While applying this method to age-based voting is somewhat more challenging (since age distribution is less geographically concentrated than racial distribution), we do have one clear idea about how to draw conclusions from this aggregate data: young voters cluster around college campuses. Analyzing election results from college campuses provides a valuable window into how young voters shifted between 2020 and 2024. However, it's worth noting this represents a somewhat unrepresentative sample, skewing whiter and more educated than the broader population of young voters. Because white and college-educated voters tended to shift less towards Republicans in 2026, this suggests the overall shift among young voters was probably more rightward than what campus data alone indicates.
Our analysis of 88 college campuses, which collectively include over a million 18-24 year olds according to census data, revealed a striking trend: 18-24 year olds on college campuses shifted approximately 11 points rightward toward Trump between 2020 and 2024. What makes this particularly noteworthy is that older demographically similar voters—those of the same race, gender, and education level but in older age brackets—showed virtually no shift over the same period. Moreover, evidence suggests that young voters of color moved even more dramatically toward Trump than their white counterparts.

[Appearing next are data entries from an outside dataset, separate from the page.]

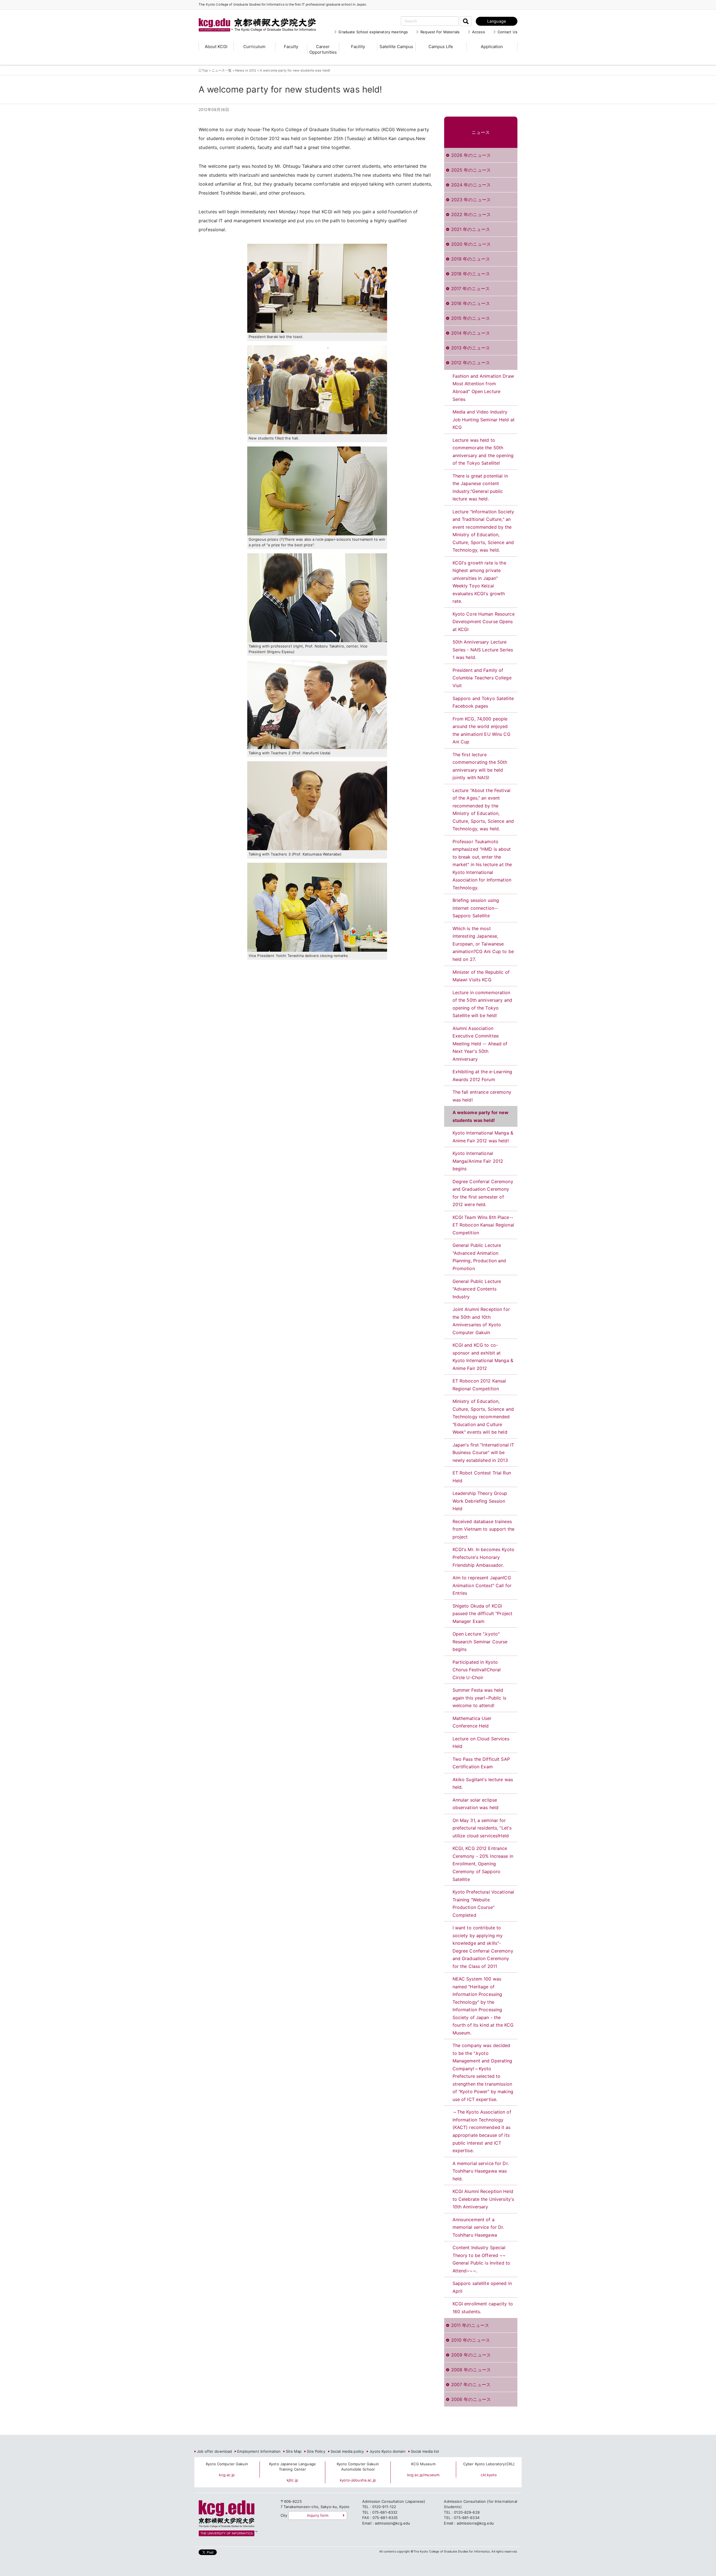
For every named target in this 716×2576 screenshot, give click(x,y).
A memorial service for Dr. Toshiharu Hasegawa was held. (481, 2171)
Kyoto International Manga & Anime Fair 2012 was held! (483, 1136)
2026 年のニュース (471, 155)
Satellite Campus (396, 46)
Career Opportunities (323, 49)
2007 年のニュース (471, 2384)
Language (496, 21)
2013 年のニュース (470, 348)
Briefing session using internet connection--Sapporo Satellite (476, 907)
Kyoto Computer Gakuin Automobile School (358, 2467)
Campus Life (440, 46)
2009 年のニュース (471, 2355)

These findings largely align with Shor's analysis. While experts may debate the precise magnitude of the shift, our election results data support his central claim: there was a substantial movement among 18-29-year-old voters toward Trump between 2020 and 2024, transforming what was once a reliable Democratic bloc into a genuine battleground demographic.
The bottom line
Putting it all together, if you assume parallel trends across racial and educational subgroups—that is, that low-education white and nonwhite 18–21 year olds swung similarly to the high-education, predominantly white 18–21 year olds we observe in campus data—you’d likely end up with about a Harris+2 overall margin among 18–21 year olds. And, the intuition here is that young voters of color may have shifted even more to the right than highly educated white youth. That’s a pretty striking departure from the conventional wisdom of youth liberalism, and it broadly aligns with Shor’s estimates.
How many people wanted to (metaphorically) kill the messenger (David Shor)? May we have a show of hands?